PROBLEM DETAILS -> Here are some records. Repeat them all exactly.

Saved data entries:

☆ ☆ ☆ ☆ ☆ ☆ ☆

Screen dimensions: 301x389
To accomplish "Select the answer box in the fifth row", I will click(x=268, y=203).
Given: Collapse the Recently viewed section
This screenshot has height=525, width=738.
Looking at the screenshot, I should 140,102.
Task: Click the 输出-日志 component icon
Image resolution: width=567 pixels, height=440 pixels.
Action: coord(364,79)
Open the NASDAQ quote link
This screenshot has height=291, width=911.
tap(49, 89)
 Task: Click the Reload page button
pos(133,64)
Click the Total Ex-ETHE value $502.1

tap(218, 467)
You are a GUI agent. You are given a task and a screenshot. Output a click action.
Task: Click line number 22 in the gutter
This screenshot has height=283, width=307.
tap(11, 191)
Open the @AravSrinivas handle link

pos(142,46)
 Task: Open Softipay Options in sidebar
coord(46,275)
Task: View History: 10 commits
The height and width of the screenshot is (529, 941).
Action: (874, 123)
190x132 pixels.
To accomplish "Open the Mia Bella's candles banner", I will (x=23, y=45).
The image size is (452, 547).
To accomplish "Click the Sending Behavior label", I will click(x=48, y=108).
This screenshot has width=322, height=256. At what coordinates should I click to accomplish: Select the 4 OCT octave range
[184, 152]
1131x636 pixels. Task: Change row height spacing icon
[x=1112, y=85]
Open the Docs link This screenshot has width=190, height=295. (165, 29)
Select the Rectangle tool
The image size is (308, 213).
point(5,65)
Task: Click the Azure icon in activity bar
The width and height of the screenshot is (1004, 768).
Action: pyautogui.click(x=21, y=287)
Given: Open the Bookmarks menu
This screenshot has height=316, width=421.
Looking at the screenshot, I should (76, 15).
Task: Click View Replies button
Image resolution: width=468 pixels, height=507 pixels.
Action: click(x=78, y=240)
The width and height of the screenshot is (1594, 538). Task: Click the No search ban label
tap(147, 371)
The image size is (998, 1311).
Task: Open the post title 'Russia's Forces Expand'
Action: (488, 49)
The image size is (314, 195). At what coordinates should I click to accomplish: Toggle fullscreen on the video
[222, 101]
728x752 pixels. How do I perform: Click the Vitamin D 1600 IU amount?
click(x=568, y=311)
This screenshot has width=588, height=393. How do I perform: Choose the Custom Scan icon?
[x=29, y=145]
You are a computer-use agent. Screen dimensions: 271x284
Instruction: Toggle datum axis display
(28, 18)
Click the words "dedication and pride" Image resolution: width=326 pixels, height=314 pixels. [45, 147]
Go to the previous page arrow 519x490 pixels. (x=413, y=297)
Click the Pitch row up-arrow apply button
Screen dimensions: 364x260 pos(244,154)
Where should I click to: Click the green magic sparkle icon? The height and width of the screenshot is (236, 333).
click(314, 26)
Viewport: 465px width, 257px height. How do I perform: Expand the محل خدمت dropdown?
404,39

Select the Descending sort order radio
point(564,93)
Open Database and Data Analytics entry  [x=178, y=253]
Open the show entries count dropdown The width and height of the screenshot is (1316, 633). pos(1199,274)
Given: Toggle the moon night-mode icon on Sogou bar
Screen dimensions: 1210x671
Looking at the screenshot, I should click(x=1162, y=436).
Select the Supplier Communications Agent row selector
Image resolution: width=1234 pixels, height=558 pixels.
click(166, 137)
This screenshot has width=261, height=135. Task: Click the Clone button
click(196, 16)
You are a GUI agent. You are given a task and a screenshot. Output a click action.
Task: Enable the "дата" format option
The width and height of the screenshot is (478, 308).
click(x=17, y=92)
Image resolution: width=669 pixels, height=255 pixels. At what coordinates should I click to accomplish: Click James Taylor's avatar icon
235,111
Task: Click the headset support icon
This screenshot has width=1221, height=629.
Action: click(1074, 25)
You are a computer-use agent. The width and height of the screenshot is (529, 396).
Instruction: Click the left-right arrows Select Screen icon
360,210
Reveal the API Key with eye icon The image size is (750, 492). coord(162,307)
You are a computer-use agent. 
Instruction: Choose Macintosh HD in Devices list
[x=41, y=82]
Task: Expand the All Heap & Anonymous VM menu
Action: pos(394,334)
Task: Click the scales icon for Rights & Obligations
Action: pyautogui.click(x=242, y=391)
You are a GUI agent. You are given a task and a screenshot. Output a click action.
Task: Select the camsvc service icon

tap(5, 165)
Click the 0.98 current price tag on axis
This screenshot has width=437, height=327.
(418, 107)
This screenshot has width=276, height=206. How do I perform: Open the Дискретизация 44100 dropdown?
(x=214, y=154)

☆ ☆ ☆ ☆ ☆ ☆ ☆

EXPECTED ANSWER ->
Screen dimensions: 301x389
To accomplish "Select the answer box in the fifth row", I will click(x=268, y=203).
Given: Collapse the Recently viewed section
This screenshot has height=525, width=738.
Looking at the screenshot, I should 140,102.
Task: Click the 输出-日志 component icon
Image resolution: width=567 pixels, height=440 pixels.
Action: coord(364,79)
Open the NASDAQ quote link
This screenshot has height=291, width=911.
tap(49, 89)
 Task: Click the Reload page button
pos(133,64)
Click the Total Ex-ETHE value $502.1

tap(218, 467)
You are a GUI agent. You are given a task and a screenshot. Output a click action.
Task: Click line number 22 in the gutter
This screenshot has height=283, width=307.
tap(11, 191)
Open the @AravSrinivas handle link

pos(142,46)
 Task: Open Softipay Options in sidebar
coord(46,275)
Task: View History: 10 commits
The height and width of the screenshot is (529, 941).
Action: (874, 123)
190x132 pixels.
To accomplish "Open the Mia Bella's candles banner", I will (x=23, y=45).
The image size is (452, 547).
To accomplish "Click the Sending Behavior label", I will click(x=48, y=108).
This screenshot has width=322, height=256. At what coordinates should I click to accomplish: Select the 4 OCT octave range
[184, 152]
1131x636 pixels. Task: Change row height spacing icon
[x=1112, y=85]
Open the Docs link This screenshot has width=190, height=295. (165, 29)
Select the Rectangle tool
The image size is (308, 213).
point(5,65)
Task: Click the Azure icon in activity bar
The width and height of the screenshot is (1004, 768).
Action: pyautogui.click(x=21, y=287)
Given: Open the Bookmarks menu
This screenshot has height=316, width=421.
Looking at the screenshot, I should (76, 15).
Task: Click View Replies button
Image resolution: width=468 pixels, height=507 pixels.
Action: click(x=78, y=240)
The width and height of the screenshot is (1594, 538). Task: Click the No search ban label
tap(147, 371)
The image size is (998, 1311).
Task: Open the post title 'Russia's Forces Expand'
Action: (488, 49)
The image size is (314, 195). At what coordinates should I click to accomplish: Toggle fullscreen on the video
[222, 101]
728x752 pixels. How do I perform: Click the Vitamin D 1600 IU amount?
click(x=568, y=311)
This screenshot has width=588, height=393. How do I perform: Choose the Custom Scan icon?
[x=29, y=145]
You are a computer-use agent. Screen dimensions: 271x284
Instruction: Toggle datum axis display
(28, 18)
Click the words "dedication and pride" Image resolution: width=326 pixels, height=314 pixels. [45, 147]
Go to the previous page arrow 519x490 pixels. (x=413, y=297)
Click the Pitch row up-arrow apply button
Screen dimensions: 364x260 pos(244,154)
Where should I click to: Click the green magic sparkle icon? The height and width of the screenshot is (236, 333).
click(314, 26)
Viewport: 465px width, 257px height. How do I perform: Expand the محل خدمت dropdown?
404,39

Select the Descending sort order radio
point(564,93)
Open Database and Data Analytics entry  [x=178, y=253]
Open the show entries count dropdown The width and height of the screenshot is (1316, 633). pos(1199,274)
Given: Toggle the moon night-mode icon on Sogou bar
Screen dimensions: 1210x671
Looking at the screenshot, I should click(x=1162, y=436).
Select the Supplier Communications Agent row selector
Image resolution: width=1234 pixels, height=558 pixels.
click(166, 137)
This screenshot has width=261, height=135. Task: Click the Clone button
click(196, 16)
You are a GUI agent. You are given a task and a screenshot. Output a click action.
Task: Enable the "дата" format option
The width and height of the screenshot is (478, 308).
click(x=17, y=92)
Image resolution: width=669 pixels, height=255 pixels. At what coordinates should I click to accomplish: Click James Taylor's avatar icon
235,111
Task: Click the headset support icon
This screenshot has width=1221, height=629.
Action: click(1074, 25)
You are a computer-use agent. The width and height of the screenshot is (529, 396).
Instruction: Click the left-right arrows Select Screen icon
360,210
Reveal the API Key with eye icon The image size is (750, 492). coord(162,307)
You are a computer-use agent. 
Instruction: Choose Macintosh HD in Devices list
[x=41, y=82]
Task: Expand the All Heap & Anonymous VM menu
Action: pos(394,334)
Task: Click the scales icon for Rights & Obligations
Action: pyautogui.click(x=242, y=391)
You are a GUI agent. You are given a task and a screenshot. Output a click action.
Task: Select the camsvc service icon

tap(5, 165)
Click the 0.98 current price tag on axis
This screenshot has width=437, height=327.
(418, 107)
This screenshot has width=276, height=206. How do I perform: Open the Дискретизация 44100 dropdown?
(x=214, y=154)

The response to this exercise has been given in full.